Management of the design process: Project management, planning and scheduling, work breakdown, design structure matrix, activity network, analyses, time analyses, gantt chart, directing.
Anthropometrics / Ergonomics/ Aesthetics: Distinguish between ergonomics and anthropometrics, man machine relationship, The “Average Person” / 95th percentile, use of Anthropometric data, types of displays/controls, aesthetic design.
Design Evaluation: Use of QFD (Quality Function Deployment) and house of quality analysis, decision matrices.
Advanced Solid Modelling techniques: Top-down/bottom assembly design strategies, design within the concept of an assembly, advanced surface modelling, collision detection, motion analysis, weldments, sheet metal design, advanced rendering techniques.
Computer Aided Engineering (CAE): FEA analysis, thermal analysis, fatigue, Computational Fluid Dynamics (CFD), sustainability analysis, parametric modelling.
Rapid Prototyping (RP): Selection of appropriate RP process (FDM, SLA, SLS, 3d printing) to post process solid model designs to create scaled rapid prototypes.
Detailed design and analysis: Application of engineering calculations within the design process, yield/ultimate strength, safety factor, fatigue loading, bearing selection, shaft design and torque analysis, deflection and stiffness.
Design presentation / Detailed drawings. Creating working drawings with detailed dimensions and tolerances. Generation of BOM files, weldment cut lists, exploded views, photo rendering.
Design presentations & report: Students will be required to present and justify their designs at the end of the module. They will also be required to produce a technical report in compliance with engineering reporting standards.

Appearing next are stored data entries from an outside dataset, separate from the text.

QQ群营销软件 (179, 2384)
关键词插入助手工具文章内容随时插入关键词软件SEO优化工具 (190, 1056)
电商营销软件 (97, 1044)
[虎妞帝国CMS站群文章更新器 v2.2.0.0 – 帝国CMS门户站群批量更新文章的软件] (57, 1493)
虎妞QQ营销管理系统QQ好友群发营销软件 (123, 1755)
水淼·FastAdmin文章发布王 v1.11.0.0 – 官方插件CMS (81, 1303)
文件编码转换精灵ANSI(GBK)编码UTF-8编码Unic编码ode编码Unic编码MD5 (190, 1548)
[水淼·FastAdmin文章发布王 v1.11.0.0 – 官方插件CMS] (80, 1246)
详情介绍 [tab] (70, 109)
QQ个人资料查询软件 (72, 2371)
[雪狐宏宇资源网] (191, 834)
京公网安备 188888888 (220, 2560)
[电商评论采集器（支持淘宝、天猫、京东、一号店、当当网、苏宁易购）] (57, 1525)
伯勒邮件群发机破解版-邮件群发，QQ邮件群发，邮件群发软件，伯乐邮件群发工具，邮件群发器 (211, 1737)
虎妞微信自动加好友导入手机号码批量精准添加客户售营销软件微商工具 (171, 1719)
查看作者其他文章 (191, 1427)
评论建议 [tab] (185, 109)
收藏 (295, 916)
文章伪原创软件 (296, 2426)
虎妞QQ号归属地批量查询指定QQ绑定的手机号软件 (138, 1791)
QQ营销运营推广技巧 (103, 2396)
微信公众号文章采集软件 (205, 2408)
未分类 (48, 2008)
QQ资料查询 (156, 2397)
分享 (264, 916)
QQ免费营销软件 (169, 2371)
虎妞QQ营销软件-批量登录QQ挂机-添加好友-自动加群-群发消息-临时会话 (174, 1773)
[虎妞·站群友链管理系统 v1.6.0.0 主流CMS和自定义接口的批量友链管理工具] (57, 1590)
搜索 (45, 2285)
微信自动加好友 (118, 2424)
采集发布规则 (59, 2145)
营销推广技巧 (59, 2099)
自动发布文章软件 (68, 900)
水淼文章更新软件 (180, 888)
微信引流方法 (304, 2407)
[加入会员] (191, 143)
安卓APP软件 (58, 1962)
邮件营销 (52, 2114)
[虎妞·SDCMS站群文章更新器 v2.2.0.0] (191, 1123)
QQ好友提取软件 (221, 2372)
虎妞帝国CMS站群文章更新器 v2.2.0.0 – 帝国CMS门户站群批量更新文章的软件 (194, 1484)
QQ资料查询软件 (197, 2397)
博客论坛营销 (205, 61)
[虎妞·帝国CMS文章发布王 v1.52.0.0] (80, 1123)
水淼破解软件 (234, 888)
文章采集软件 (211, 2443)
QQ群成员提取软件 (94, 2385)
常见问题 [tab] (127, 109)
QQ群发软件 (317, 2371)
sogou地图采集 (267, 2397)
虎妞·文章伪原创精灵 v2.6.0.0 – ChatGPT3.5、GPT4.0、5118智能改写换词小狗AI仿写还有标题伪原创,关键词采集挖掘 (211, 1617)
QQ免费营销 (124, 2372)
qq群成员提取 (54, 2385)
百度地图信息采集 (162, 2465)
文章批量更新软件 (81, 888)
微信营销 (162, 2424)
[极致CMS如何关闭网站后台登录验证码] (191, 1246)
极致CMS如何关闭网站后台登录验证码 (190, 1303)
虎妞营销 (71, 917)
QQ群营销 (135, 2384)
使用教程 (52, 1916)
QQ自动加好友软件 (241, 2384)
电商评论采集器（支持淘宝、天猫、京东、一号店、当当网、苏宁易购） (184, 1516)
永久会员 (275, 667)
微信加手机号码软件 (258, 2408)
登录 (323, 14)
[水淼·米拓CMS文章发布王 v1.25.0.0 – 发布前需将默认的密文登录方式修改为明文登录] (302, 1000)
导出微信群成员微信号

The following learning and teaching methods will be used:
Lectures, discussions, case studies, problem solving, project work, self directed learning, dissertation, computer based learning, presentations.
Students will be presented with a number of design briefs and be expected to problem solve to generate appropriate solutions.
This module will be taught in a dedicated design environment with each student having access to an engineering CAD workstation with appropriate CAE software such as Solid modelling, photo rendering FEA, and rapid prototyping.
Students will have the opportunity to integrate with the DIT formula student team and experience real world manufacturing case studies in relation to their individual design task.
This module will make extensive use of Brighspace, dedicated tutorials including video instruction which will support students in their self directed learning activities.
| Module Content & Assessment | |
|---|---|
| Assessment Breakdown | % |
| Other Assessment(s) | 100 |